Moving/relocation expense: The agency may pay the moving costs of qualified or transferred employees subject to the requirements and restrictions of RCW 43.03 and State Administrative and Accounting Manual (SAAM) 60.10 when it determines it is necessary to do so to successfully recruit and retain qualified employees. The department will follow the Internal Revenue Service regulations regarding taxability of moving and traveling expenses and relocation allowances and report accordingly. The Employees Moving Guide published by the Department of Enterprise Services Master Contracts and Consulting program is the official state guide and the department will adhere to this in determining reimbursement. For details, please refer to the Office of Financial Management Moving Expense policy and the Department of Enterprise Employee Moving Guide. Note: You will need approval from your appointing authority and/or Regional Administrator prior to offering any incentives.


Accelerated Leave: Per WAC 357-58-175, a department may authorize a lump-sum accrual of vacation leave or accelerate the vacation leave accrual rate to support the recruitment and/or retention of a candidate or incumbent for a WMS position.


Lump Sum: Lump sum relocation assistance may be used by the department to successfully recruit or retain a qualified candidate who will have to make a domiciliary move (relocate their official residence) in order to accept the position. For details and approval process, refer to chapter 24, Relocation of the HR Desk Manual.

Other Talent Pipeline

Retiree rehire

The WAC 415-108-710 leads the example for the rules and procedures for rehiring retired state employees. State law limits the number of hours during a calendar year that a retiree from a Department of Retirement Systems (DRS) plan can work in a state government or state higher education position before the suspension of the employee's pension payments for the remainder of the year. For more information regarding post-retirement employment, visit the DRS website.

Retirees are solely responsible for tracking the hours they work. This includes determining the effect on their pension payments if they work beyond their post-retirement employment limit.
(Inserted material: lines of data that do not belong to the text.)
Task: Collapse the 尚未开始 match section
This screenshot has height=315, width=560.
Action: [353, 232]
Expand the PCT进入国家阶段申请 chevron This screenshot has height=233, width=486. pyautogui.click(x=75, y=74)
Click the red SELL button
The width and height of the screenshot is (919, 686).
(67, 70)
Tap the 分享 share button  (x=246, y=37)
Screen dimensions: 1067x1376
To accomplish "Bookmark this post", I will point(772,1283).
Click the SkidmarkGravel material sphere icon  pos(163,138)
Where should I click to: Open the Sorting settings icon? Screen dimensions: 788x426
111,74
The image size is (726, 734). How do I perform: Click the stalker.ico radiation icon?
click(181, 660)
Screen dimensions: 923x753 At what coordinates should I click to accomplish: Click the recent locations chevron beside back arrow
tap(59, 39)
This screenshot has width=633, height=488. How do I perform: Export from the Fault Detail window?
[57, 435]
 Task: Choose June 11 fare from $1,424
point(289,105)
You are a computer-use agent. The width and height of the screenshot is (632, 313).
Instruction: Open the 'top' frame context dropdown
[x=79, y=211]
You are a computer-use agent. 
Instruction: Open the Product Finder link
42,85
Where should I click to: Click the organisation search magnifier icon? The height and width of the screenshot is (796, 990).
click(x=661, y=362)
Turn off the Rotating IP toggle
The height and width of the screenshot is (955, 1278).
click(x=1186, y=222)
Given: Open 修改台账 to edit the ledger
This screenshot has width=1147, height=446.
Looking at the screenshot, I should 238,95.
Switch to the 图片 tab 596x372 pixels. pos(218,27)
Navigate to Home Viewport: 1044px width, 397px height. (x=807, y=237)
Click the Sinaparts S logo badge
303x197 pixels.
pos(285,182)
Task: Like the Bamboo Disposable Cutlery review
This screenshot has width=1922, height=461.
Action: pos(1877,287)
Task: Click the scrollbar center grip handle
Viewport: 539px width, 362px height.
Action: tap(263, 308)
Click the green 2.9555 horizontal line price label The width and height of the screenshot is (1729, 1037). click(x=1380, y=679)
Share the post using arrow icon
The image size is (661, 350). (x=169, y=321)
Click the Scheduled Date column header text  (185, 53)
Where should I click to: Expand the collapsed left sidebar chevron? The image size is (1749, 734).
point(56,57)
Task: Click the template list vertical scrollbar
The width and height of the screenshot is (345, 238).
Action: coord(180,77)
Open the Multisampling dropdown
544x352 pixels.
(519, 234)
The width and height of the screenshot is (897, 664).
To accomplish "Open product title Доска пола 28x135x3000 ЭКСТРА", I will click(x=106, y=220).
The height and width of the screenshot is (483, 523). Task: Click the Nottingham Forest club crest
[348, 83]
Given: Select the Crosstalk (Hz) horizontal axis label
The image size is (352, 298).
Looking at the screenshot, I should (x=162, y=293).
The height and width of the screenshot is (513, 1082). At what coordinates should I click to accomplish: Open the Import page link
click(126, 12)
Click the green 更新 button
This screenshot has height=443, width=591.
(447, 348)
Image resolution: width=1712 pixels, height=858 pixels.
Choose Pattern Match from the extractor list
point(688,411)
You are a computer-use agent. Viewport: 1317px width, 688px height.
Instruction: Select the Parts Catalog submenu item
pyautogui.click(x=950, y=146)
This is an opportunity to provide qualified candidates, with meaningful and educational work experience, to supplement and enhance their academic programs. In return, the agency derives the full benefit of the students' capabilities to assist in normal work activities and/or with special projects and events. Internship experience also offers a glimpse of what the agency has to offer and develops a pipeline for talent. For more information regarding obtaining an intern or about the internship program please contact your local HR Consultant.

Work Study

The State Work Study program is for qualifying students to obtain on the job experience to support their education program. Work-study builds students' skills, increases their earnings, and reduces reliance on student loans. The state contributes to the wages of work-study employees, so participating employers benefit from educated, motivated workers at a lower cost. The program contributes to economic growth by creating jobs and adding experienced, high-skilled college students to the state's workforce. If you are interested in hiring a work-study student, work with your local HR consultant.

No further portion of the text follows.